INVESTMENT JOURNAL
November 2016
Trump Triumphant
Stocks rally hard while bonds slump after Trump shock victory
US jobs report/GDP keeps Fed on track to raise rates in December
Consumer confidence skyrockets
The month of November was great for the U.S. stock investors, and not so great for the rest of the world. In the U.S., Small Caps ripped higher with a +11% gain, Mid Caps followed at +7.8%, Large Caps (S&P 500) were up +3.7%, and the NASDAQ Composite brought up the rear at a still-respectable +2.6%.  But Emerging and Developed international markets didn't participate in the gains, as the MSCI Emerging Markets Index dropped -4.4%, and the MSCI Developed Markets Index (EAFE) lost -1.8%. Bonds had one of their worst months of the decade, while gold fell precipitously. All in all, each market spoke in its own way and has pronounced an early verdict on the upcoming Trump era:
                     
       
U.S. stocks have far outperformed all major asset classes for the last three and five years:

          

Donald Trump's victory in the US Presidential Election sent shockwaves around the world as most investors were caught on the wrong side of markets, just like Brexit in June. Stocks screamed higher, while bonds sold off hard. The common themes that have emerged since the election is that less regulation and lower tax rates will encourage economic growth, supporting higher profits and stock prices. This scenario is anathema to bond investors, who foresee higher inflation and growing deficits with the anticipated "infrastructure spend" that Trump has promised. This appears to be the start of the long unwind of over-valued bond prices. Higher interest rates look to be coming.
          
Economic data in November were supportive of the Fed's desire to raise interest rates. Consumer inflation rose at the fastest rate in 6 months, according to the latest Consumer Price Index (CPI) reading.  The Labor Department reported that the index rose +0.4% last month, after rising +0.3% in September. 
   
On an annualized basis, the CPI is up +1.6% - the biggest year-over-year increase since October of 2014.  The increase was in line with economists' forecasts.  Core inflation, which strips out potentially volatile food and energy costs, climbed +0.1% last month.  Annualized, core inflation is currently 2.1% - right in line with the Federal Reserve's 2% inflation target. The firming inflation along with the labor market approaching full capacity leads many analysts to believe that the Federal Reserve will have the green light to raise interest rates at its December 13-14 policy meeting.
   
The U.S. jobless rate hit a 9-year low of 4.6% last month, falling much more than expected as the economy added 178,000 new jobs last month.  Gus Faucher, economist at PNC Financial Services Group said " T he economy is close to full employment, and the Fed wants to start gradually raising interest rates before the economy reaches full employment and wage pressures accelerate too much and spark much higher inflation.
   
However, behind the headline number was the fact the unemployment rate dropped because the civilian labor force shrunk by 226,000, as more people dropped out of the workforce.  Many analysts prefer a broader measure of unemployment, known as the U6 rate.  That rate fell to 9.3% from 9.5%.  This measure includes part time workers looking for a full-time position, and job seekers who have recently given up looking for work. 
   
According to the Commerce Department, the U.S. economy grew at the fastest pace in over two years in the third quarter as both consumers and government increased their spending and exports surged.  The U.S. Gross Domestic Product grew at a +3.2% annual rate in its second reading.  The reading was the strongest since the second  quarter of 2014 and beat economists' estimates of +3.1%. 

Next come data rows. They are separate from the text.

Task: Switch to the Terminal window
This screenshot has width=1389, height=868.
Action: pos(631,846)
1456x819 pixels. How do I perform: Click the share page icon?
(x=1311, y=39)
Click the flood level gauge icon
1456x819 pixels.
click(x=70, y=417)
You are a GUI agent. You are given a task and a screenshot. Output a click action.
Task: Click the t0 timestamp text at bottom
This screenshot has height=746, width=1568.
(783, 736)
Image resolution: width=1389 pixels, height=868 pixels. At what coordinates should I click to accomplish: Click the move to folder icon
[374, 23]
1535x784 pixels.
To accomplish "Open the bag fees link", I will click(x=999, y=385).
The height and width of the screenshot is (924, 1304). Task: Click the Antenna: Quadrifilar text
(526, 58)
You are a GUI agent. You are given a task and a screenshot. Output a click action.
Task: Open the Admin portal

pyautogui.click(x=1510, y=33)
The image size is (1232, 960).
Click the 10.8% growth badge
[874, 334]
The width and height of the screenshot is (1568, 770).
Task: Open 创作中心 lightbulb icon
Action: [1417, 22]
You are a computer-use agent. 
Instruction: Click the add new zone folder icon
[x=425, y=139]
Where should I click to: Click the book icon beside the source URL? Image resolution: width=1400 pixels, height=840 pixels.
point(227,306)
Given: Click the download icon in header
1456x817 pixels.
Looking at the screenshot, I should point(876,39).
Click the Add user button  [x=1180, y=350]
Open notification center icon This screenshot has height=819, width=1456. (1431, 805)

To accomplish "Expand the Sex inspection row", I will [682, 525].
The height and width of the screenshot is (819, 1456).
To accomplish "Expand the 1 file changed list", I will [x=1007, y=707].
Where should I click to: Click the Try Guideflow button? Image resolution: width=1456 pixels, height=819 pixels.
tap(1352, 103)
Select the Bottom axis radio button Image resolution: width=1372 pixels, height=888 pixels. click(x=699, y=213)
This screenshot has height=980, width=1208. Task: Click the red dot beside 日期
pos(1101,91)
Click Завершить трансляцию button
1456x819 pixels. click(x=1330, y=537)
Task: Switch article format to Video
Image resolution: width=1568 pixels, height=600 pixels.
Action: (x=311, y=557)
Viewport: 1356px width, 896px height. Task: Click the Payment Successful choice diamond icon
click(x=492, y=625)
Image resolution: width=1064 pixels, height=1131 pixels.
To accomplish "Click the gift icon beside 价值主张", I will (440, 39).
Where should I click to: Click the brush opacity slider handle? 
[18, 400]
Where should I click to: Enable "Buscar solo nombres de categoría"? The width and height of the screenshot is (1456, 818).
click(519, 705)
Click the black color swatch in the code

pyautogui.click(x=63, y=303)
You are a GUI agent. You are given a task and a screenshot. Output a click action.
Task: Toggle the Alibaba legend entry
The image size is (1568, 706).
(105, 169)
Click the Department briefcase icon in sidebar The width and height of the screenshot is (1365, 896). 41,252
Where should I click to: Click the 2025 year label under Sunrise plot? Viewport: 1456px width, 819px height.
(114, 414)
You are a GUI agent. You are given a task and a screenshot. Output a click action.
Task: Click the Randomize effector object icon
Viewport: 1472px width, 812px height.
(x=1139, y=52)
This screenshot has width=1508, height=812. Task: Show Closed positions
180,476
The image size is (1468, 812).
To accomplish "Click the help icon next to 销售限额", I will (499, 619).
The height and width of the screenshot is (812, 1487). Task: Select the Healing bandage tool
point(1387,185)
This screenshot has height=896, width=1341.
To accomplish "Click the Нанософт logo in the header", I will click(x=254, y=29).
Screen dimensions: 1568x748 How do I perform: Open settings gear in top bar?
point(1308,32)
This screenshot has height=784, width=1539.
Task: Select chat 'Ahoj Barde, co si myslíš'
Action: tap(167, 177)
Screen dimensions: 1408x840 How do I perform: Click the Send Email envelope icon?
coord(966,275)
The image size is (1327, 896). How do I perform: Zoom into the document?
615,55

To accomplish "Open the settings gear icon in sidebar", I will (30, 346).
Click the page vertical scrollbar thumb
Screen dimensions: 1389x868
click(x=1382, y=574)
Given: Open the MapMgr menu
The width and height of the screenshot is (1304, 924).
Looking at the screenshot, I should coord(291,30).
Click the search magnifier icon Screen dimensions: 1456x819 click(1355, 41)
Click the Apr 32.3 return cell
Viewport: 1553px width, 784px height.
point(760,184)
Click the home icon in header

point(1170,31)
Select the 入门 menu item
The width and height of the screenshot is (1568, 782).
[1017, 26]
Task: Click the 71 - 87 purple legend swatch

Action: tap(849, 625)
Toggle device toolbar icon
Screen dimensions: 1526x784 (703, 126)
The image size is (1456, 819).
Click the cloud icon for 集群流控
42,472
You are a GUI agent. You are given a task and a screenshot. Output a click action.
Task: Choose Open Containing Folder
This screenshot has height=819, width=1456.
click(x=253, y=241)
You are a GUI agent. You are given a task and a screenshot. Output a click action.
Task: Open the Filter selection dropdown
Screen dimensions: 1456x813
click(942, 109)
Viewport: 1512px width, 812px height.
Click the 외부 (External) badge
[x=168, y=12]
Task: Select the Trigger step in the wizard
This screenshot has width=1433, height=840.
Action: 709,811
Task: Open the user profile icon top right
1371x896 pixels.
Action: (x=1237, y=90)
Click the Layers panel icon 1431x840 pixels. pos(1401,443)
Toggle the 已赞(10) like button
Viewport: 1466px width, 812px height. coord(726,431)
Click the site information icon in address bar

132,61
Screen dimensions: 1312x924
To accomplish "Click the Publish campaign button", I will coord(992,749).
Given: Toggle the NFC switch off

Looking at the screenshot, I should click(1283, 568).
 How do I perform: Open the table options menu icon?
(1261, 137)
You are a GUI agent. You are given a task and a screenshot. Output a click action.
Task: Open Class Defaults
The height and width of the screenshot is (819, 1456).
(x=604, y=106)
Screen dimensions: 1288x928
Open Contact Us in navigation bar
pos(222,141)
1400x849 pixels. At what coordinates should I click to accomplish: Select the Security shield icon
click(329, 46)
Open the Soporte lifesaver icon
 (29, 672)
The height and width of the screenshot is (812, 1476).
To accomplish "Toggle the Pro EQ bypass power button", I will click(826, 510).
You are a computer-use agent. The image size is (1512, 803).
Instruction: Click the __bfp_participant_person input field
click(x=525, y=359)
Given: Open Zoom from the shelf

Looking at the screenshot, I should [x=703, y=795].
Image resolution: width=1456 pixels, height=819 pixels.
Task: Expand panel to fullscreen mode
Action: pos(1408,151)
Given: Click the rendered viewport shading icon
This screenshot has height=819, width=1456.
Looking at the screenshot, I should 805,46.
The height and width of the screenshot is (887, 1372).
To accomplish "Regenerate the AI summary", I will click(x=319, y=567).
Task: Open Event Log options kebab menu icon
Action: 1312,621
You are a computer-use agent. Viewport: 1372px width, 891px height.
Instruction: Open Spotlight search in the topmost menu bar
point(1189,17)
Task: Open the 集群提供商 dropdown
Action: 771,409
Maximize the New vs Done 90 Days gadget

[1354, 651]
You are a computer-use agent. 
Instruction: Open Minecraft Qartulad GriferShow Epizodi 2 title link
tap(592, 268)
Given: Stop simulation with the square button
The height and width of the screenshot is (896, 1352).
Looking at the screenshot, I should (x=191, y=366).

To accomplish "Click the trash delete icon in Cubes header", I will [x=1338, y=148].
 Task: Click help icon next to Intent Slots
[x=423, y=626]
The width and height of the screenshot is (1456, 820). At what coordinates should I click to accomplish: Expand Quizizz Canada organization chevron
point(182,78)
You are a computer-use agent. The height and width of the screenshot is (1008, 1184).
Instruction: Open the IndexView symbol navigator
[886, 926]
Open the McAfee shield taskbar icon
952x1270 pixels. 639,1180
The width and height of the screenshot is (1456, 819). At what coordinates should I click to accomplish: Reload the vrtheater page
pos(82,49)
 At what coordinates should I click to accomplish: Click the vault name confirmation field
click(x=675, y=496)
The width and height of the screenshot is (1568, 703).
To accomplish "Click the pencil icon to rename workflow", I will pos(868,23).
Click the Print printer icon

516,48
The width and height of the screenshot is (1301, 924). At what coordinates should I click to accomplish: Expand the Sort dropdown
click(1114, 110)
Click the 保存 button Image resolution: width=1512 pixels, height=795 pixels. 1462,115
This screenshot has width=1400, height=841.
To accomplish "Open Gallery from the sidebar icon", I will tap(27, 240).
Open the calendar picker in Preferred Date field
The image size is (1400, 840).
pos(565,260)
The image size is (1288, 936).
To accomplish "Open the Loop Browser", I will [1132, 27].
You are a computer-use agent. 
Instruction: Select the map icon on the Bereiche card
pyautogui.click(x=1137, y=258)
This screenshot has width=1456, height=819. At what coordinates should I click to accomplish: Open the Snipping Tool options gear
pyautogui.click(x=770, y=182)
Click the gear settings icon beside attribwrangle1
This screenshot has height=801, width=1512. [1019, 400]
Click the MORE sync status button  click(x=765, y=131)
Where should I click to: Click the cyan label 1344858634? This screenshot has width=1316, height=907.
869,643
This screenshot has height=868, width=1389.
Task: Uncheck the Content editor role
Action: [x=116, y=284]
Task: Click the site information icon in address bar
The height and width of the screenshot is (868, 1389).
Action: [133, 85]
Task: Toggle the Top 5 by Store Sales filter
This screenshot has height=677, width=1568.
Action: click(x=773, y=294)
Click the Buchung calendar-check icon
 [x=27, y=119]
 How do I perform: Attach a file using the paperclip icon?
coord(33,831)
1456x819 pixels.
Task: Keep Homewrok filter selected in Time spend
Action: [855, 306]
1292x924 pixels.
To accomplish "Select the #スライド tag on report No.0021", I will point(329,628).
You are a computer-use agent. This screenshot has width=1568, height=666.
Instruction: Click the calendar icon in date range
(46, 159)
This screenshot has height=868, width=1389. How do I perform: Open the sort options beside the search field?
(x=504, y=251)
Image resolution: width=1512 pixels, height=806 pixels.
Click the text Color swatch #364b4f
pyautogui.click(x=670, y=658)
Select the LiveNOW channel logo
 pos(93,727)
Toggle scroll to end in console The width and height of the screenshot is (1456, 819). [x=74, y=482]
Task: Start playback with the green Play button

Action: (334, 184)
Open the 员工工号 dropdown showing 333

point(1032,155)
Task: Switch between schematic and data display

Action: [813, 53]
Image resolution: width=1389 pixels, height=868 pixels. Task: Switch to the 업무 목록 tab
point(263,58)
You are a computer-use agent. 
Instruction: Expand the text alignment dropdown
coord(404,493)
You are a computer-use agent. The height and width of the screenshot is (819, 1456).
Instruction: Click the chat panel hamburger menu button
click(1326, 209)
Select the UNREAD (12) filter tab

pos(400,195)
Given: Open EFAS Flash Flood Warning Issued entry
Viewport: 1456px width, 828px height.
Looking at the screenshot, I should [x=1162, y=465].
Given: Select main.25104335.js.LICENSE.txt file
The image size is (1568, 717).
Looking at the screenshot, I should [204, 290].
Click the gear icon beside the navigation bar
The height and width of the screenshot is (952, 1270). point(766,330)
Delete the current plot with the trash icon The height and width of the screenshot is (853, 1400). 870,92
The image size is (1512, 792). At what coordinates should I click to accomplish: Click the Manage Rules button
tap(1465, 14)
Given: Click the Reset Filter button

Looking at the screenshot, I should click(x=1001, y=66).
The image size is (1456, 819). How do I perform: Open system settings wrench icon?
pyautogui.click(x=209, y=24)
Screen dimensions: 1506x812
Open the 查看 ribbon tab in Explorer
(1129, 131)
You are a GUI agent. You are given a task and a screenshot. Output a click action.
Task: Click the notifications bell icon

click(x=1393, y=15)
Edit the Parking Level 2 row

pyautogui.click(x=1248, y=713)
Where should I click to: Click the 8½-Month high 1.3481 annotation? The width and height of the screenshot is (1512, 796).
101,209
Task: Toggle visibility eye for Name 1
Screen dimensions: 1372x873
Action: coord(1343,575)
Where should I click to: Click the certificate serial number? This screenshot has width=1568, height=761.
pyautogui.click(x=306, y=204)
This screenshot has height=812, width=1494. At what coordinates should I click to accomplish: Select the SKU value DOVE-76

Supporting the strong reading was an increase in consumer spending, which accounts for about two-thirds of the economy.  Spending rose +2.8% - stronger than the original +2.1% estimate.  In addition, business investments in structures like offices and factory buildings surged +10.1%, almost double the original +5.4% estimate.  Corporate profits were also strong, rising +6.6% and after-tax profits surged +7.6% (following a -13.3% plunge over the previous year and a half). (This is one of the critical data-points we are looking for to support rising stock prices, and it delivered in spades!) Exports of goods are the strongest in three years, while imports were down slightly from the previous quarter.

As the month of November ended, OPEC announced a coordinated global cut in production, leading to whopping 12% increase in crude oil prices. Volatility is back!

At the same time, consumer confidence figures were released and showed a sharp spike upwards, surging to 107.1 in November from 100.8 in October. Better still, confidence is back at pre-recession levels, and the Present Situation Index increased from 123.1 to 130.3. The Expectations Index also increased from 86.0 to 91.7. (And these figures were pre-election!)
      
            
This is another good piece of evidence that the consumer is set to do their part in helping the economic momentum move forward.
   
We'll be back to you in mid-January with our Annual Report. We wish you and yours a very happy holiday season, and a great 2017 to come!